Bir renk cümbüşüydü hayat, tıpkı bir ressamın paleti gibi. Her fırça darbesinde ayrı bir ton, ayrı bir anlam gizliydi.
Kimi zaman neşeyle parlayan sarılar, umut dolu yeşiller, dingin maviler.
Babam yanımdayken, bu palet hep canlı ve parlaktı.
Onun kahkahası en sıcak sarı, öğütleri en güvenilir maviydi.
Onun varlığı, her rengin en güzel tonunu yansıtıyordu hayatıma.
Sonra o an geldi. Sanki bir fırtına esti ve bütün renkler birbirine karıştı.
O canlı palet, ansızın kapkara bir boşluğa dönüştü.
Babam gitti...
Ve onunla birlikte, hayatımın tüm renkleri de soldu, simsiyah bir örtü serildi üzerime.
Gözümde şimdi koskoca bir mazi canlanıyor.
Otuz dört yıl...
Dile kolay, bir ömür.
O ömür ki, babamın sevgisiyle, rehberliğiyle, varlığıyla yoğrulmuştu.
Her anısı bir renk, her hatırası bir ışıktı o yılların.
Şimdi o ışıklar birer birer sönüyor, renkler kayboluyor.
Sanki bir film şeridi gibi geçiyor gözümün önünden; ilk adımlarımda elimi tutan o sıcacık eli, okul yıllarımda başarılarımla gurur duyan o parlayan gözleri, zor zamanlarımda sırtımı yasladığım o koca çınarı...
Otuz dört yılım, bir anda silindi sanki.
O dolu dolu yılların hatırası bir sis perdesi ardında kaldı.

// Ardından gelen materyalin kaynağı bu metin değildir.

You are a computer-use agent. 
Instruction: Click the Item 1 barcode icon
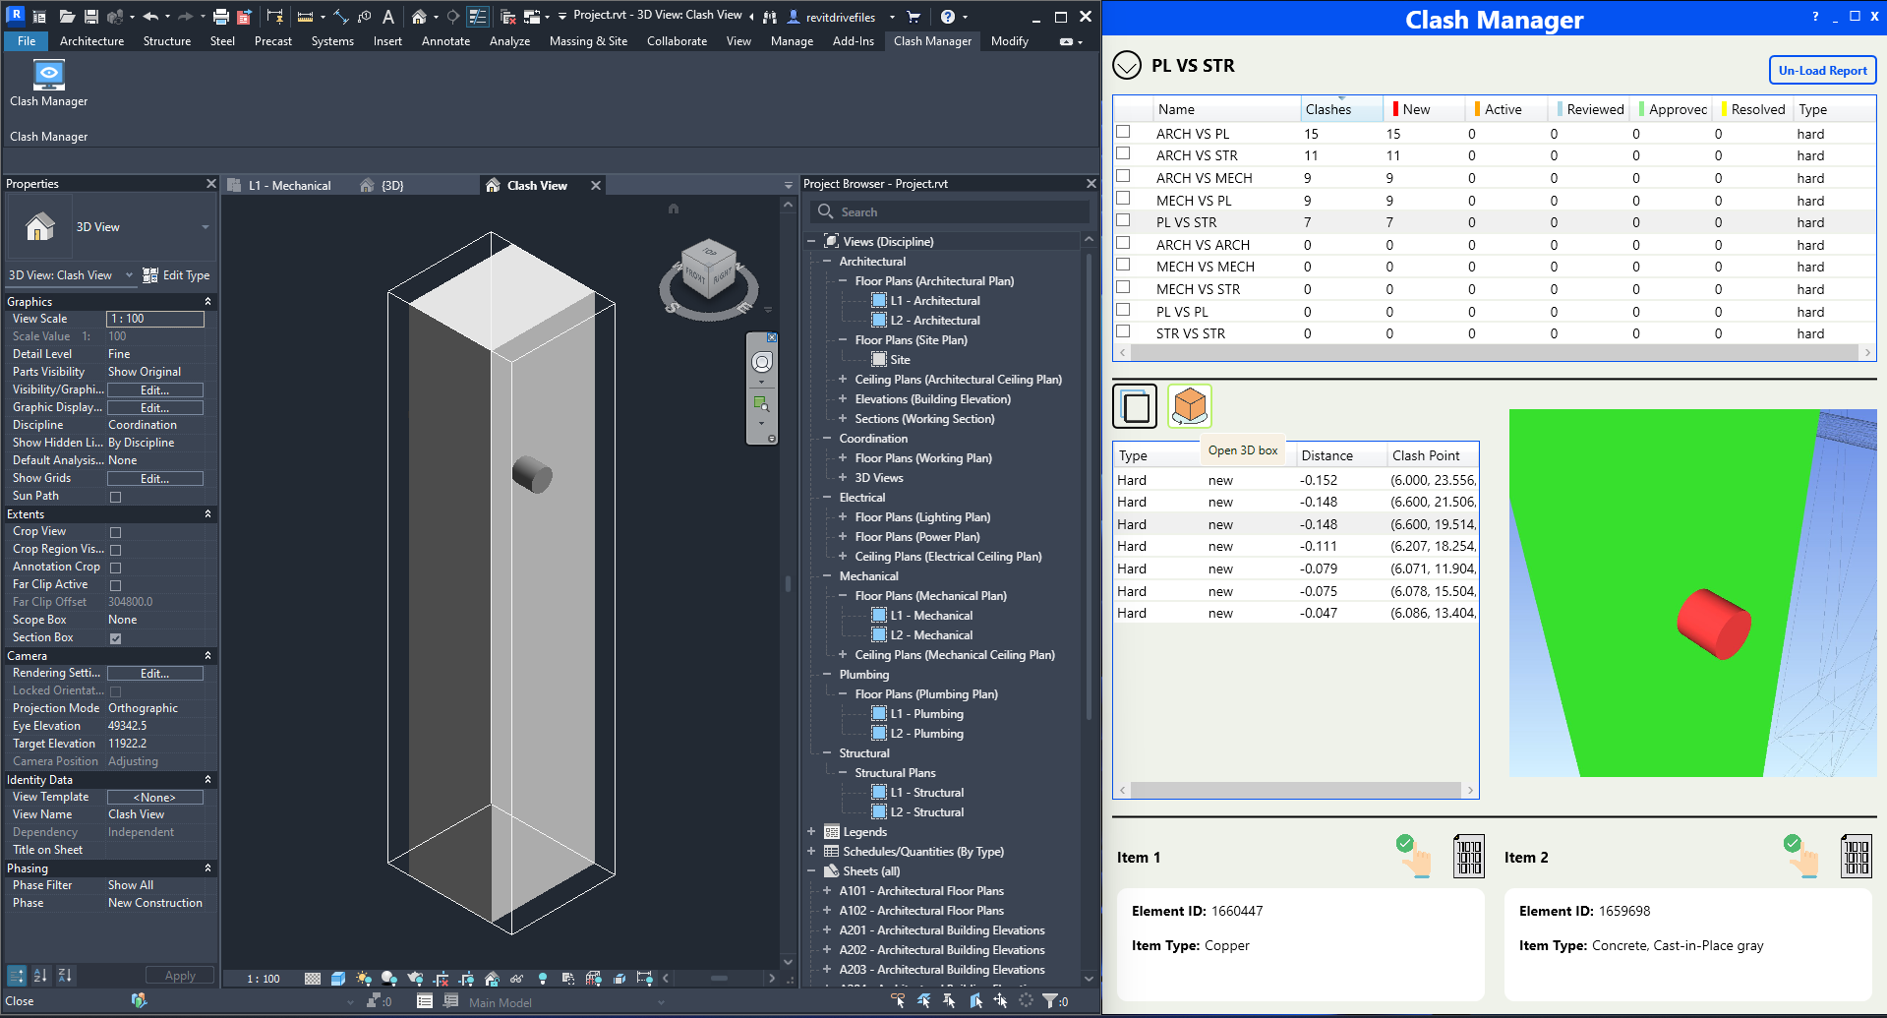click(x=1468, y=856)
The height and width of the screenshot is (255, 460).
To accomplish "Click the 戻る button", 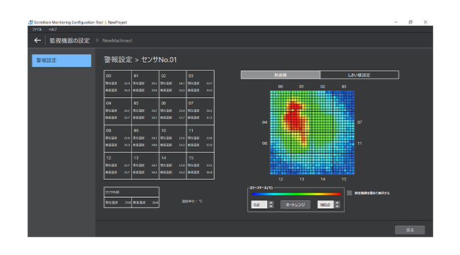I will [410, 230].
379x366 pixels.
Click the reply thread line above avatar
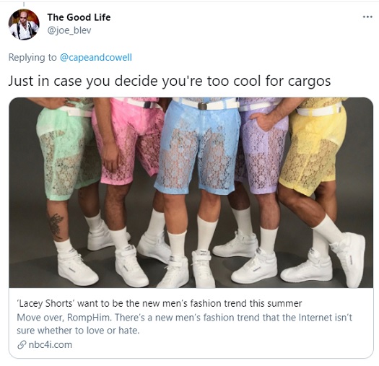tap(24, 4)
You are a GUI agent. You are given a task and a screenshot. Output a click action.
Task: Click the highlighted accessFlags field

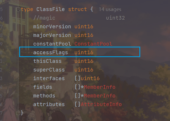point(50,53)
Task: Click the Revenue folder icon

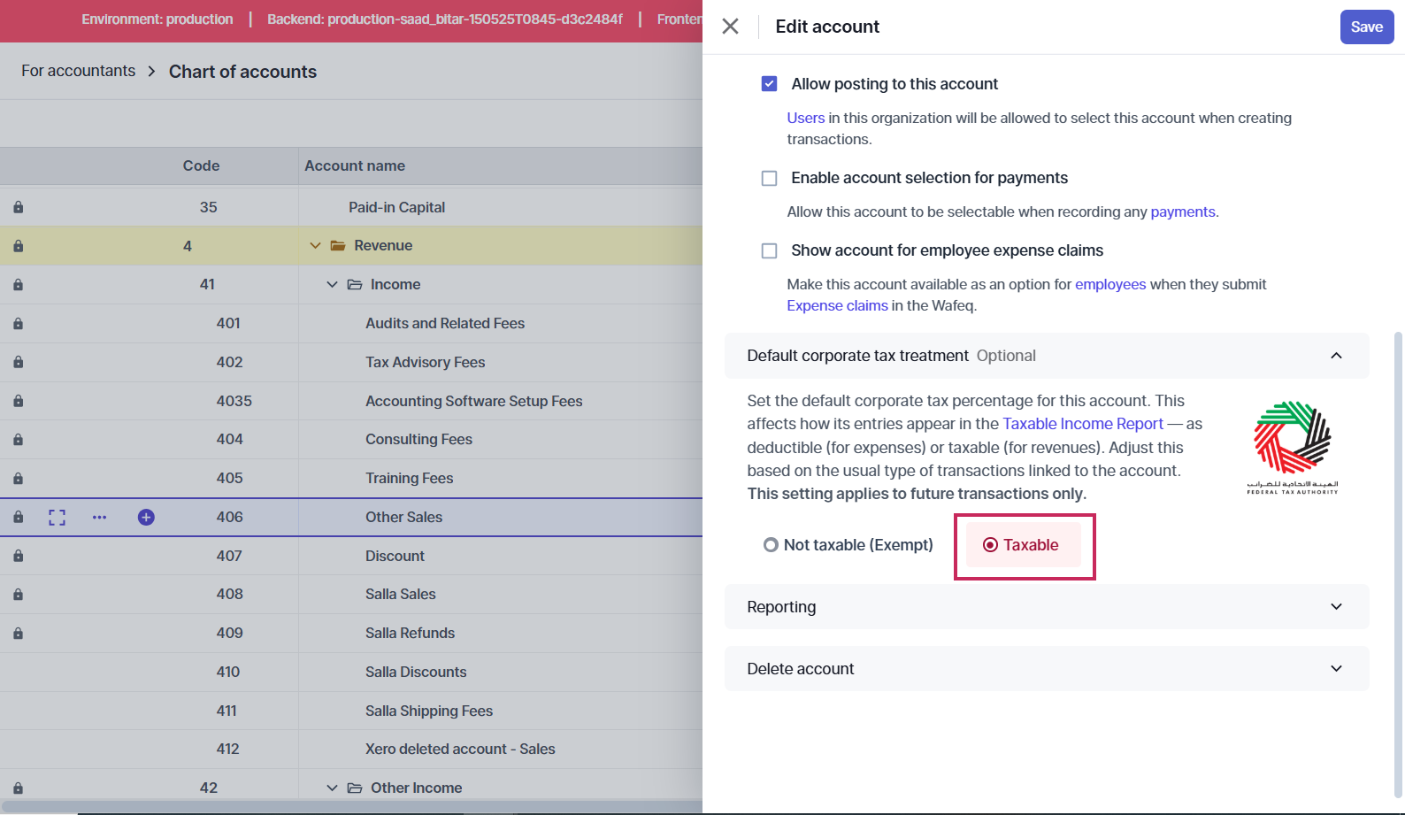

Artık o ses yok, o güven veren bakış yok, o her zaman yanımda olduğunu hissettiren varlık yok.
Bir boşluk var içimde, tarif edilemez bir karanlık.
Biliyorum, zamanla bu karanlık biraz olsun dağılacak, belki yeniden ufukta bir renk belirecek.
Ama o ilk renk, o en parlak ton hep eksik kalacak.
Babamın yeri asla dolmayacak.
Şimdi, o simsiyah boşluğun içinde, babamın anılarıyla tutunmaya çalışıyorum.
Onun bıraktığı değerlerle, sevgisiyle yaşamaya devam edeceğim.
Belki bir gün, o karanlığın içinden, babamın da seveceği yeni renkler yeşertebilirim.
Ama biliyorum ki, o ilk paletin canlılığı, o ilk renklerin ışıltısı, babamla birlikte sonsuza dek kalbimde saklı kalacak.